Stored records

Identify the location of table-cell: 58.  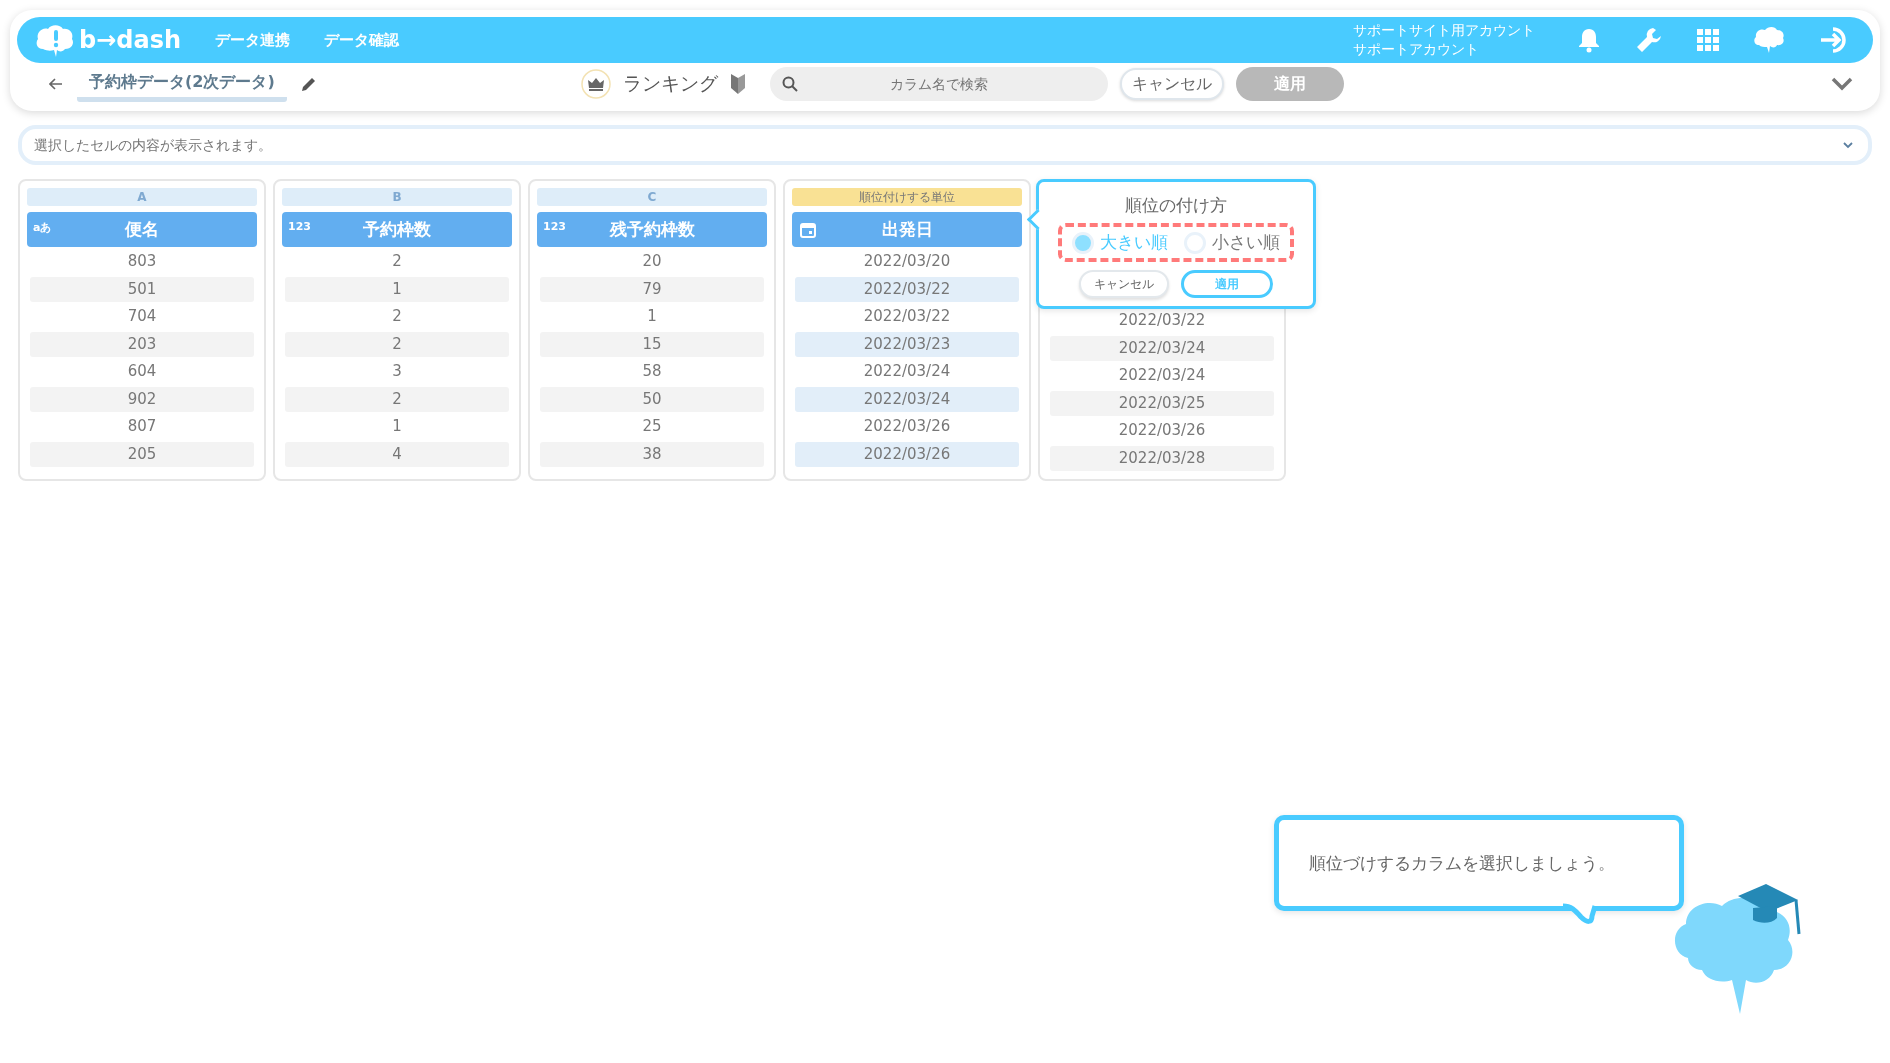
(652, 372).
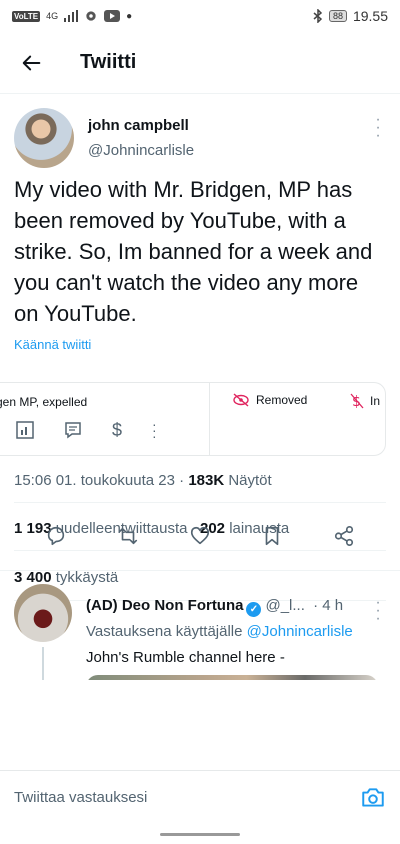 The width and height of the screenshot is (400, 844). Describe the element at coordinates (206, 480) in the screenshot. I see `views-count: 183K` at that location.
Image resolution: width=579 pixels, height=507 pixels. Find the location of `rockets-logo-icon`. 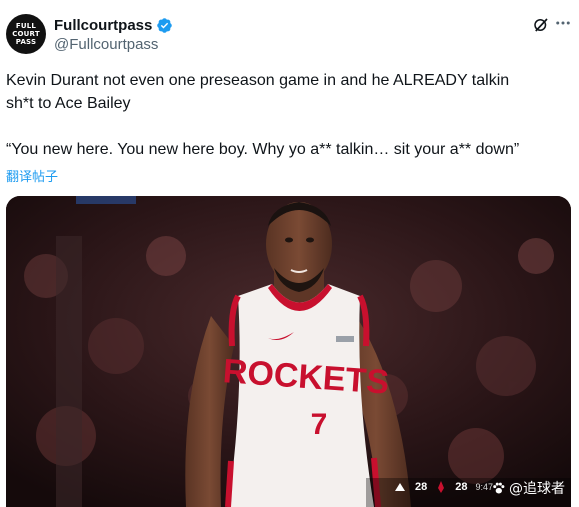

rockets-logo-icon is located at coordinates (442, 487).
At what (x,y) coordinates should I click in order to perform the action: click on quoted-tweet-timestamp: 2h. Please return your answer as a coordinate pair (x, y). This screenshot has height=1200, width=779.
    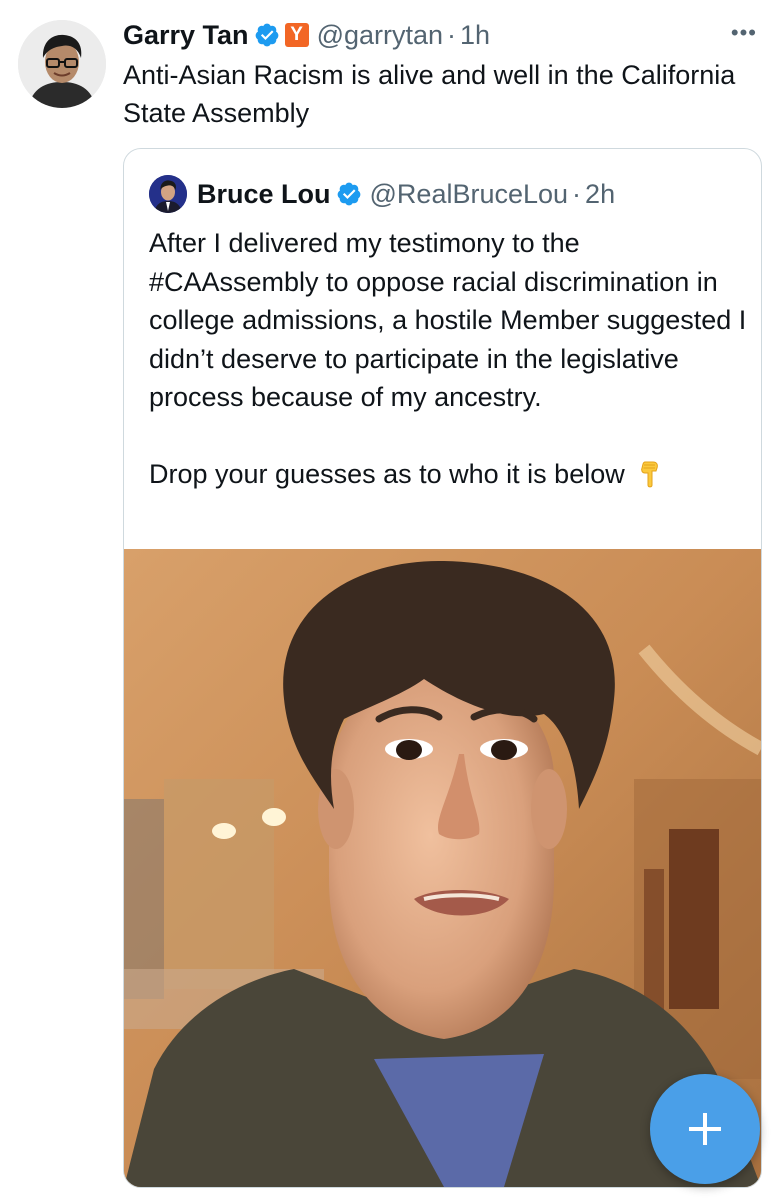
    Looking at the image, I should click on (600, 194).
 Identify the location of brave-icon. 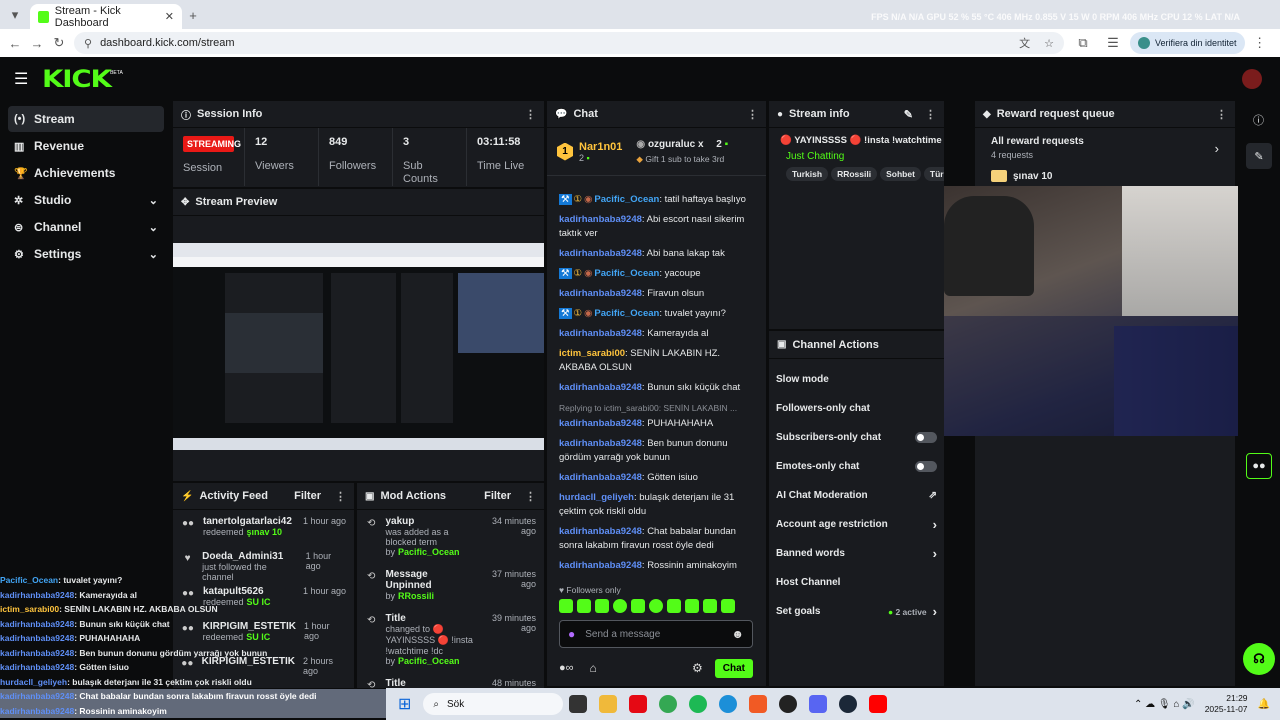
(758, 704).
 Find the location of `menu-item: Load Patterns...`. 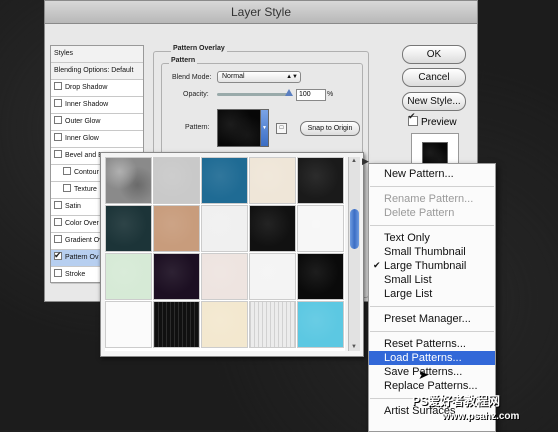

menu-item: Load Patterns... is located at coordinates (432, 358).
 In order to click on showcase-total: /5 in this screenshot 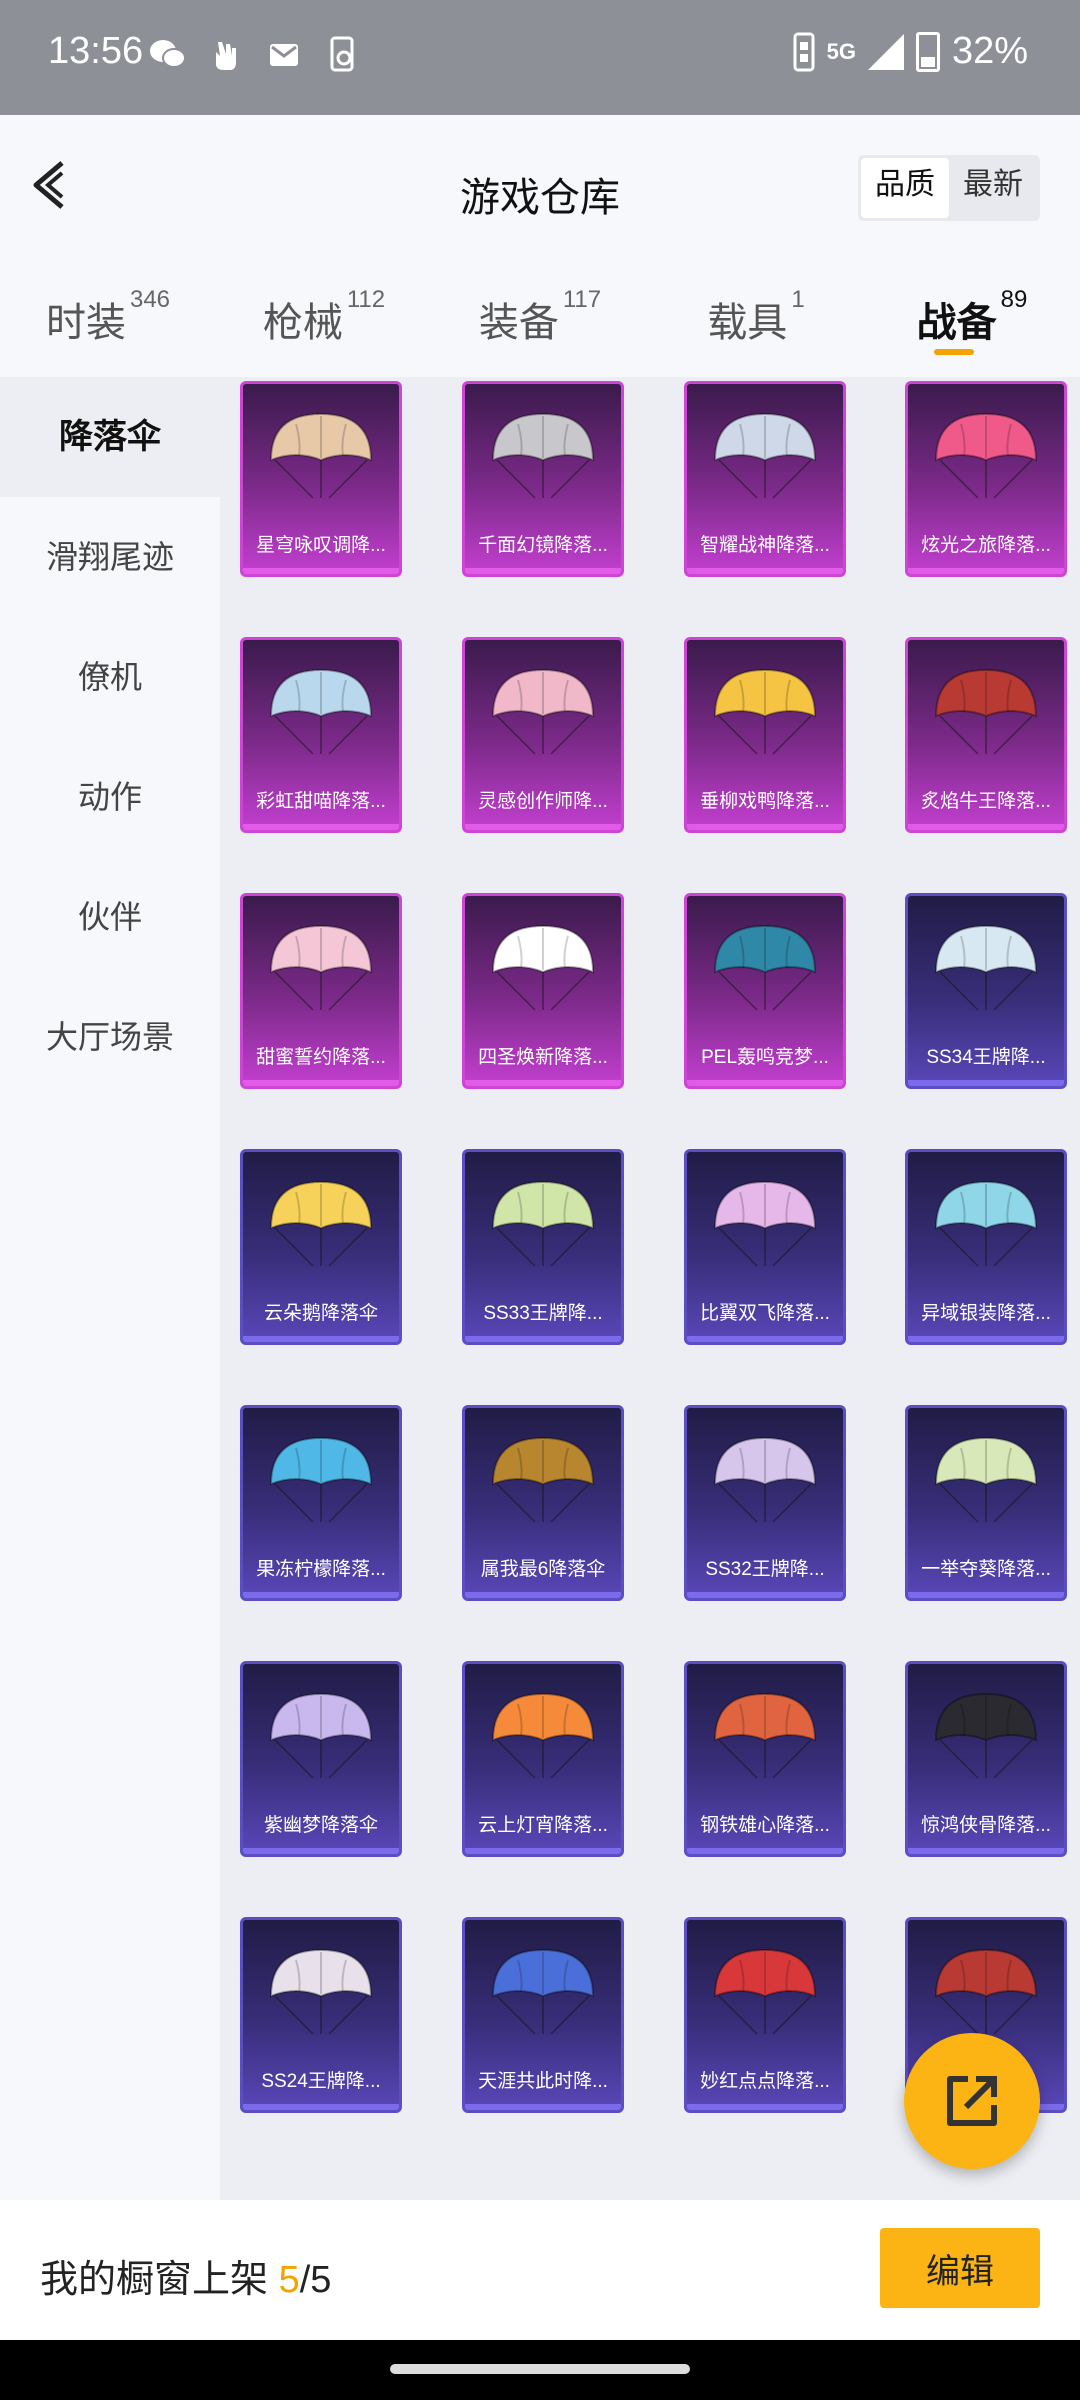, I will do `click(316, 2280)`.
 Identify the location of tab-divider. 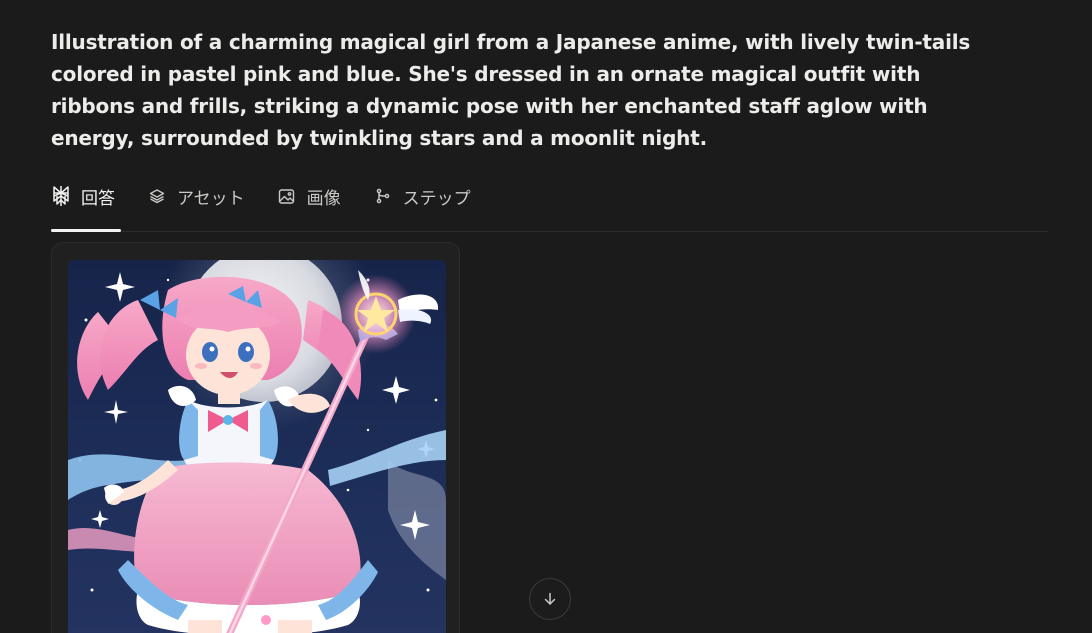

Exercise details:
Copy the entries from their first line through the line containing "rockets-logo-icon is located", keeping every line unchanged. Leave the pictures out of your copy.

Solution below:
Identify the location of table-cell: 58.  
(652, 372).
 The width and height of the screenshot is (400, 844). Describe the element at coordinates (206, 480) in the screenshot. I see `views-count: 183K` at that location.
Image resolution: width=579 pixels, height=507 pixels. Find the location of `rockets-logo-icon`. 

rockets-logo-icon is located at coordinates (442, 487).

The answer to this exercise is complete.